In the real world, as soon the spring has moved a bit, a tiny fraction of the time
interval later, the force will have decreased slightly. So applying the same force for the
whole time interval means we have applied too much force. In figure 6.4 we see that
this doesn't matter very much. Even though the force is too great, the end doesn't
move far before the next time frame, and then a lower force is applied for the next
time frame, and so on. The overall effect is that the spring behaves normally, but it is
slightly stiffer than the spring constant we specified.
Figure 6.5 shows the same problem but with a much stiffer spring. Now the force
in the first frame is enough to carry the end of the spring past the rest length and to
compress the spring. In reality the movement of the spring wouldn't do this: it would
begin to move inward, having had a huge instantaneous force applied, but this force
would drop rapidly as the end moved in.
The figure shows the spring has compressed more than it was extended originally.

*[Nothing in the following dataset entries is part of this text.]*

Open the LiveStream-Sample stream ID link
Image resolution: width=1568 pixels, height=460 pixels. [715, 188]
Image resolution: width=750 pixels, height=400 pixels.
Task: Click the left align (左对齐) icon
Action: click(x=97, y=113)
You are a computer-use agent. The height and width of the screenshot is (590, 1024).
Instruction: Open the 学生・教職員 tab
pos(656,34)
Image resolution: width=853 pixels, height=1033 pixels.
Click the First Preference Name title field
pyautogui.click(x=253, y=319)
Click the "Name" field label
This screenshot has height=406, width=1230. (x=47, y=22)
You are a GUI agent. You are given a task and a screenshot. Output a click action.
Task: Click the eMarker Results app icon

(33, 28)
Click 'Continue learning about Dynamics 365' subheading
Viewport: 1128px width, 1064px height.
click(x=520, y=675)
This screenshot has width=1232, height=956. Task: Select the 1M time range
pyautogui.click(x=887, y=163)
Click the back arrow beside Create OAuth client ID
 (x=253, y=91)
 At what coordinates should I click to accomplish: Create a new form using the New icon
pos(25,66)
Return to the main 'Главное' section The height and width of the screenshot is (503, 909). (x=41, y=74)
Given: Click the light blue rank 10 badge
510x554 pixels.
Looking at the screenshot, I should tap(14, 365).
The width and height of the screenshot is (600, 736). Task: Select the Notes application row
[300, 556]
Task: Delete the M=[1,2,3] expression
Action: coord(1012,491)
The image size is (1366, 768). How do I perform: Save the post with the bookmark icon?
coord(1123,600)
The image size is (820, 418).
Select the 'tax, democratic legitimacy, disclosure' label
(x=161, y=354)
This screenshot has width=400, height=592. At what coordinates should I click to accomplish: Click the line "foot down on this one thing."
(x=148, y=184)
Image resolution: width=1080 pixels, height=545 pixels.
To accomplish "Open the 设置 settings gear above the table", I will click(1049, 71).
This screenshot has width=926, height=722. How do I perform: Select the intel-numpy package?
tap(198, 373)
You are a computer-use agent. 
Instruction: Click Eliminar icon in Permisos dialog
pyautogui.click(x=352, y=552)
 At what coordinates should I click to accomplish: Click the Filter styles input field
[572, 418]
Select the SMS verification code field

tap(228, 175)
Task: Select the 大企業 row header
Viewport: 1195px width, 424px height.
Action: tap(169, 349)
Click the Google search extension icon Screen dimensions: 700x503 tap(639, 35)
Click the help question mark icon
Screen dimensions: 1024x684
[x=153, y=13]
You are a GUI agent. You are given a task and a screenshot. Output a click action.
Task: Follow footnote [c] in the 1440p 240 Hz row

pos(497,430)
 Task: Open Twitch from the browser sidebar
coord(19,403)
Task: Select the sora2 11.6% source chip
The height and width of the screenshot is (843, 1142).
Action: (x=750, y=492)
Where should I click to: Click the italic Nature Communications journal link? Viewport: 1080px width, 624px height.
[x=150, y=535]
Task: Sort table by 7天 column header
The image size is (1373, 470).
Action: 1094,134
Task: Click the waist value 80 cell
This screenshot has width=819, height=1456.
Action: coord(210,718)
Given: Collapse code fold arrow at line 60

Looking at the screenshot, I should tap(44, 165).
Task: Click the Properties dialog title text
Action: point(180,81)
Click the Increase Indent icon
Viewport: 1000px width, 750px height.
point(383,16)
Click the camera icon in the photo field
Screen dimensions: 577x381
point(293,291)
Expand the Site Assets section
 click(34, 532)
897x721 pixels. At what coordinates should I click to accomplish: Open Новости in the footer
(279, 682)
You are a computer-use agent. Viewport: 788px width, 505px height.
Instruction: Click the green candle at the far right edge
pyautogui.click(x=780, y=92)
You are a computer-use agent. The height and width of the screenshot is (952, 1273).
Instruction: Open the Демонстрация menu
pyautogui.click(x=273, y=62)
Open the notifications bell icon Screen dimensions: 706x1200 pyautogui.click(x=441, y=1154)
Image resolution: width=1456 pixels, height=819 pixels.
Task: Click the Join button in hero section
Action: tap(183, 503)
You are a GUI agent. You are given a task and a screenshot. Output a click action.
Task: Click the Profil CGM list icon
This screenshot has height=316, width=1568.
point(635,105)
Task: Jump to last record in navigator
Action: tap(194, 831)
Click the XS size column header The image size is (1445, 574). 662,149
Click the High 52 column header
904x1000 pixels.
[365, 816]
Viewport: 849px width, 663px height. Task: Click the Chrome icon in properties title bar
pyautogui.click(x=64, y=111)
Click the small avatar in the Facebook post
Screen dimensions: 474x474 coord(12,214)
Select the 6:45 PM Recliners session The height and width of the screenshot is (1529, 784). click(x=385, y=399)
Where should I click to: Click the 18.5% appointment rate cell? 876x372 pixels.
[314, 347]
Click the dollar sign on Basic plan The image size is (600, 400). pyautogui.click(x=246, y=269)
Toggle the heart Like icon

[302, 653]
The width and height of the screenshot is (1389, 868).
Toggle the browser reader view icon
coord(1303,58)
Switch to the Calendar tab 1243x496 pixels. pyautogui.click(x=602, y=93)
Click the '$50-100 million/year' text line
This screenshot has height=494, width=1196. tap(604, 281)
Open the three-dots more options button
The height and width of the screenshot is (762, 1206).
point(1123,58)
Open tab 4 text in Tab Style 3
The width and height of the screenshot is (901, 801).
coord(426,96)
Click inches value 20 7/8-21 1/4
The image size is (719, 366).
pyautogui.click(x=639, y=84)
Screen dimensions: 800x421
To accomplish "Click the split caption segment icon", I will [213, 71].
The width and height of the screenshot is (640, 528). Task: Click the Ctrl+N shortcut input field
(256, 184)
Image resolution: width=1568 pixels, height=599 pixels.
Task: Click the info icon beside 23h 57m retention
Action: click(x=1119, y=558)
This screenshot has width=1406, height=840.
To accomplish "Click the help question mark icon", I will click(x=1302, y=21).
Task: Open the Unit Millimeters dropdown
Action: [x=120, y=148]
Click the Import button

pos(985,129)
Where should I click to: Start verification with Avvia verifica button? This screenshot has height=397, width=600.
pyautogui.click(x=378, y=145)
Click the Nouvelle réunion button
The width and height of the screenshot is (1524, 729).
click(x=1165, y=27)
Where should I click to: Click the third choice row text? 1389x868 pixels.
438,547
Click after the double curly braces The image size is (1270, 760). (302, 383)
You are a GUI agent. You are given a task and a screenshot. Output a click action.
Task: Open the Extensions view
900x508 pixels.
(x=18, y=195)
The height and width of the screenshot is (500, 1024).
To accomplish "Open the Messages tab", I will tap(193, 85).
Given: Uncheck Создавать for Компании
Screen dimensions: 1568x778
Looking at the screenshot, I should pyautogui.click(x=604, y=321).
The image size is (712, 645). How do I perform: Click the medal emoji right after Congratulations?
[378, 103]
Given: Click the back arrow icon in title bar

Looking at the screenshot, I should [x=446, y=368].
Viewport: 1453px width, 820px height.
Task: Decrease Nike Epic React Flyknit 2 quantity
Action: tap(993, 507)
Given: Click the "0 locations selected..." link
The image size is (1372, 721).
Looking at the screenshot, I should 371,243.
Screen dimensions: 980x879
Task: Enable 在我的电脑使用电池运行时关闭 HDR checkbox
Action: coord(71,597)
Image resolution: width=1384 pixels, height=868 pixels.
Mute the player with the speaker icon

In the next time frame it moves in the opposite direction but has an even greater force
applied, so it overshoots and is extended even farther. In each time frame the spring
will oscillate with ever growing forces, until the end of the spring ends up at infinity.
The longer the time frame we use the more likely this is to happen. If your game
uses springs and variable frame-rates, you need to take care that your spring constants
aren't too large when used on a very slow machine. If a player switches all the graphics
options on, and slows her machine down to ten frames per second (or slower), you
don't want all your physics to explode!
F IGURE 6.5
A stiff spring over time.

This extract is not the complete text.